ScreenHunter_2133 Aug. 01 18.12During the run-up to the referendum on Britain’s relationship with the European Union, I noticed a persistent commercial for SlimFast weight-loss shakes being broadcast on the non-BBC channels. A sultry voice suggested: “Have a go, ladies, and see what you can do.” That’s pretty much what the angry and aging voters of England and Wales decided for themselves and the rest of Britain. The tagline of the commercial and the product slogan – “Works for Me” – struck me as remarkable. SlimFast wasn’t guaranteeing that their product worked, or that it worked in any specific, quantifiable, medically verifiable way. But the idea that it “Works for Me” suggested that it might work for you. In fact, the product might or might not work at all, but the company could always say that they never said it did, exactly. Brexit was not as advertised, not As Seen on TV.

This curiously philosophical commercial popped to mind when I watched a series of interviews with the residents of Stoke-on-Trent, a heavily Labour area that went 70% for Brexit. One pottery producer said that production might need to be cut due to economic uncertainty and reduced demand in light of Brexit. But an angry-looking woman retorted to the BBC’s cameras that the media should come back in twelve months and see how much better everything would be after Brexit. “I can’t wait for it to happen,” I think she said. (But if things were going so swimmingly, what was she so angry about?) Brexit might not work – not actually work, not in reality. Most experts predict a recession, potentially a bad one. (The “so-called experts” were cast into a somewhat similar position to a doctor or trained nutritionist advocating that there might be other ways to slim down.) But the real historical consequences don’t matter, because we’re living in a post-truth era of SlimFast politics. Ladies, Brexit “Works for Me.” As Katharine Viner, the Editor of The Guardian, put it in her Brexit Op-Ed, “How Technology Disrupted the Truth,” “When ‘facts don’t work’ and voters don’t trust the media, everyone believes in their own ‘truth’ – and the results, as we have just seen, can be devastating.”

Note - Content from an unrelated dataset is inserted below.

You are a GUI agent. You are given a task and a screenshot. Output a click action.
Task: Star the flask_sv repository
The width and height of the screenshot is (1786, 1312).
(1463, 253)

It’s tempting to call this phenomenon The Americanization of Facts, although in truth it’s a global feature of enbubbled media, characteristic of Russia Today television broadcasts as much as the British tabloids and the Fox News Channel. Americans might be tempted to roll their eyes at the seeming shock of British liberals about this situation – been there, done that, here we go again. The problem goes beyond garden-variety bias or even propaganda. Instead, we conform to a consumerist conception of truth as something that we select from a menu of choices. The inside-out thinking of Madison Avenue and the logic of climate-change denial has become basic to our era’s entire zeitgeist.

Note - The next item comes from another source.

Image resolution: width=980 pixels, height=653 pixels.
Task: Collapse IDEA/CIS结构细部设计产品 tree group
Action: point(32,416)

Even the name the leaders of the Leave campaign bestowed upon themselves – “Brexiteers” – implied some sort of pioneering, westward-ho swashbuckingly visionary and fun philosophy, when in fact their project already begins to look a little bit more like Klaus Kinski’s boat trip in Fitzcarraldo. But surely there is also a component of fundamentalism thinking – a doubly “American” logic – at work here as well. The early Christian theologian Tertullian, when challenged about his belief in a three-in-one God, wrote that “it is by all means to be believed, because it is absurd.” This has been famously paraphrased as “I believe because it is absurd.” Our era of “truthiness,” by comparison, smacks more of the supermarket aisle than of anything larger worth our devotion – it’s a postmodern consumer version of faith rather than the genuine article.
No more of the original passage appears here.